Extracts from the article:
Not surprisingly, there is no evidence that zero vision has an impact on safety that is any greater than the next safety intervention. This may not matter, however, because zero visions are a strong instrument of what is known as bureaucratic entrepreneurialism. It allows people involved in safety to say two things simultaneously: they can claim that great things have been accomplished already because of their work, but that more work is necessary because zero has not yet been reached. And because it never will, or because the organizational fear of backsliding away from zero can be maintained, safety people will stay relevant, employed, contracted, funded. Whether people in these positions genuinely believe that injuries and accidents can be fully expunged is hard to know. But they have to be seen to believe it—in order to attract investments, work, federal grants, contracts, regulatory approval, and affordable insurance………….

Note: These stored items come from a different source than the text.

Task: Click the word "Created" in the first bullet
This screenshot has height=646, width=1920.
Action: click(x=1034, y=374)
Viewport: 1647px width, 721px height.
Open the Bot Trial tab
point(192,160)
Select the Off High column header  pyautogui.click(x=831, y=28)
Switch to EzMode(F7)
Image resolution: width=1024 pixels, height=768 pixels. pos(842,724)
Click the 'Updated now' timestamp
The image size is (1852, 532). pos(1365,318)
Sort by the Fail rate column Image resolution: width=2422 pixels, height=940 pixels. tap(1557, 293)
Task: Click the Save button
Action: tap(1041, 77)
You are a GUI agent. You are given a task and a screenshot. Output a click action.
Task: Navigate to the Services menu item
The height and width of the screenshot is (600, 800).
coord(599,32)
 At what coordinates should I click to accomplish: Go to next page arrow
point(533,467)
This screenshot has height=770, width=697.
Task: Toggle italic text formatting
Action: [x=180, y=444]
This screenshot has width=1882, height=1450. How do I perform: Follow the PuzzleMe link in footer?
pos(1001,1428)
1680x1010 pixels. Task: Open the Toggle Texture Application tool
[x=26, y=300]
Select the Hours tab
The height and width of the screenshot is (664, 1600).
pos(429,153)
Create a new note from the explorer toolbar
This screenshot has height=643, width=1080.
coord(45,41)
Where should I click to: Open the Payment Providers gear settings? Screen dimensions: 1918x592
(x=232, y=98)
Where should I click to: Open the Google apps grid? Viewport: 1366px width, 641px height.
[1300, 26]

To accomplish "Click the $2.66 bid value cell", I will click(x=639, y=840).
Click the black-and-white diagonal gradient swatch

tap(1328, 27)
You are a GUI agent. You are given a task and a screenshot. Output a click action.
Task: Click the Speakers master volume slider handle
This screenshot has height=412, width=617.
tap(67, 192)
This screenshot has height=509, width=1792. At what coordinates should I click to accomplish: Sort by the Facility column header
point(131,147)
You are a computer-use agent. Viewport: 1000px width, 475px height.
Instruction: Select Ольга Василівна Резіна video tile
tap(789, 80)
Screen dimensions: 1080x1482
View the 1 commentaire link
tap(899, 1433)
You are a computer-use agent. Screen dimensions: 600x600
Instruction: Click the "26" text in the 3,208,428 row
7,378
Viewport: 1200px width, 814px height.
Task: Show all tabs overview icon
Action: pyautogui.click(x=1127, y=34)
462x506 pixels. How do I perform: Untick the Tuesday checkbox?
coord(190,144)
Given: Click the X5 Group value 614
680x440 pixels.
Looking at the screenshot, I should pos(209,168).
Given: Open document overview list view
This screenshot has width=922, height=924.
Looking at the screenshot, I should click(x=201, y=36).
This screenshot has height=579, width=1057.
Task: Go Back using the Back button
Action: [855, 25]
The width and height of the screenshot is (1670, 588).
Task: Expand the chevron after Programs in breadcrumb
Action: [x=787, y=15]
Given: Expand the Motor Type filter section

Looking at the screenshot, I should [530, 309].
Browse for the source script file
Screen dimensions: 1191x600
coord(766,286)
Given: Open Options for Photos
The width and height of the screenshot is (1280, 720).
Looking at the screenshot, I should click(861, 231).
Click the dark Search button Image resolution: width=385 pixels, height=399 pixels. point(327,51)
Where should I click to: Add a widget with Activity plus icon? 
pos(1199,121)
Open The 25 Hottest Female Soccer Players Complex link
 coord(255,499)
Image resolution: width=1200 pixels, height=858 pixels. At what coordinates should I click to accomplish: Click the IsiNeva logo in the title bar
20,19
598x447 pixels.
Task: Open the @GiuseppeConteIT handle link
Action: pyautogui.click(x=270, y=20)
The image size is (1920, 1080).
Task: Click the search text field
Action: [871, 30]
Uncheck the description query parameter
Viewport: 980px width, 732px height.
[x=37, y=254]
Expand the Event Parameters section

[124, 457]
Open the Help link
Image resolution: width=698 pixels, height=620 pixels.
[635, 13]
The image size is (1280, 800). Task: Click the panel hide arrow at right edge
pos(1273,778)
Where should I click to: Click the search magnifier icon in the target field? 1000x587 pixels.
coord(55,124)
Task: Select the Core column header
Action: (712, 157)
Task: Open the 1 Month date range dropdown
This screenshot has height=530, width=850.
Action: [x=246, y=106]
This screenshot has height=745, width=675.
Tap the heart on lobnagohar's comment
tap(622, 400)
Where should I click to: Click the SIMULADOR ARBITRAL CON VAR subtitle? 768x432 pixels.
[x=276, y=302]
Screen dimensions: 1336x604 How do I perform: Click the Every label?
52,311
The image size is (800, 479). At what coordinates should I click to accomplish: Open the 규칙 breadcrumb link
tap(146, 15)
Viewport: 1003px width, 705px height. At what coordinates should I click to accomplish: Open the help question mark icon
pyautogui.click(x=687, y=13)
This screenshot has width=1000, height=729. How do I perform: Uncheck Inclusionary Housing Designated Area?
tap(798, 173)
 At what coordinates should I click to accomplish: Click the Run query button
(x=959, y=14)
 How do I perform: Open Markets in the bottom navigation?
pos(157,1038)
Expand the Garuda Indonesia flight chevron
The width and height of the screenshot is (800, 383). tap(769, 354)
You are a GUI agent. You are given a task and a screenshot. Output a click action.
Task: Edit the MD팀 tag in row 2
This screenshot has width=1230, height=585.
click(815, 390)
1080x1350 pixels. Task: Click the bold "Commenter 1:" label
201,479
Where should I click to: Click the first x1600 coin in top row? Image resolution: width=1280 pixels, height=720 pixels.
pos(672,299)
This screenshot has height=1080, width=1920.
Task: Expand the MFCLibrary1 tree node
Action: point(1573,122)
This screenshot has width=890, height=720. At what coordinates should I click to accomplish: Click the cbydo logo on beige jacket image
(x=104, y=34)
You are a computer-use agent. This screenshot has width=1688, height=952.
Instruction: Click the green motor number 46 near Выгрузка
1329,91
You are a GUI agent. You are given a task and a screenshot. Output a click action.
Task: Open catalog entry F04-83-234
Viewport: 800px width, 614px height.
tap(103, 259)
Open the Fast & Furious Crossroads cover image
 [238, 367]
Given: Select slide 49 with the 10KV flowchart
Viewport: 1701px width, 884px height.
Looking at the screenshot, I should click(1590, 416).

Does a zero vision have practical benefits though? Defining a goal by its dependent variable tends to leave organizations in the dark about what to do (which variables to manipulate) to get to that goal. Workers, too, can become sceptical about zero sloganeering without evidence of tangible change in local resources or practices. It is easily seen as leadership double-speak. Not only is the vision itself unable to practically engage workers, there is nothing actionable (no manipulable variables) in a mere call to zero that they can identify and work with. A zero vision also tends to stigmatize workers involved in an incident. One of the most deeply rooted instances of this can be found in medicine, which has had its own version of vision zero handed down through decades, centuries even. Many there are still battling the very idea that errors don’t occur. They are faced daily with a world where errors are considered to be shameful lapses, moral failures, or failures of character in a practice that should aim to be perfect.